◆ **DATASET ENTRIES**
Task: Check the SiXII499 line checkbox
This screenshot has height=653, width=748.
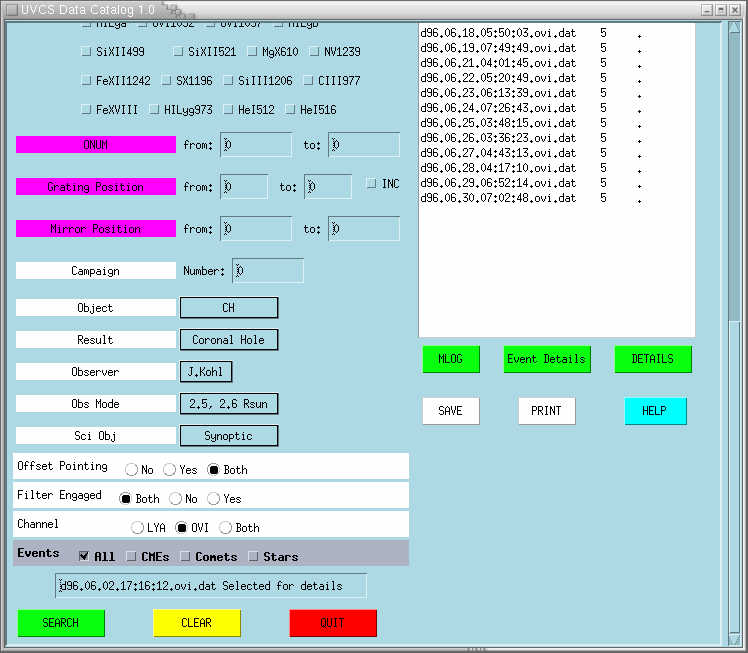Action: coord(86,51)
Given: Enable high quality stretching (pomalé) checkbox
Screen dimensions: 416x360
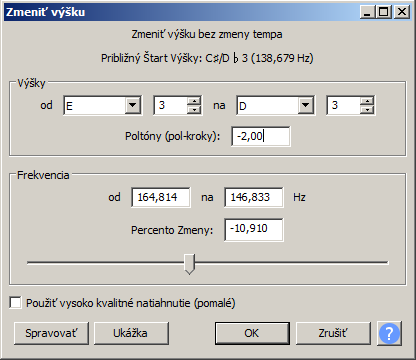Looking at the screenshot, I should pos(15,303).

---

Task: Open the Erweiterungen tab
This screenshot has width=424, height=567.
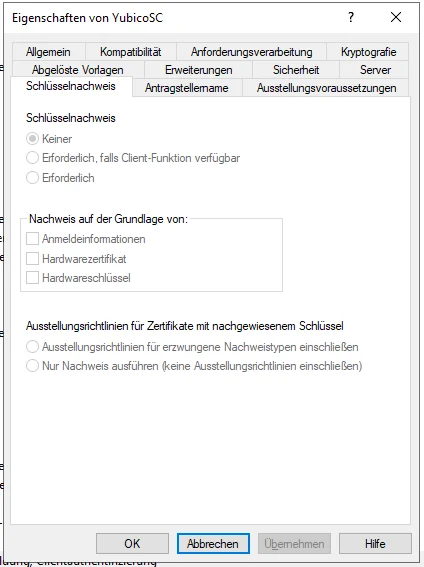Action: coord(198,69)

◆ **ACTIVITY**
Note each line above that holds "Task", then copy all of them.

◆ **SOLUTION FOR THIS PROBLEM**
Task: Check the SiXII499 line checkbox
Task: Open the Erweiterungen tab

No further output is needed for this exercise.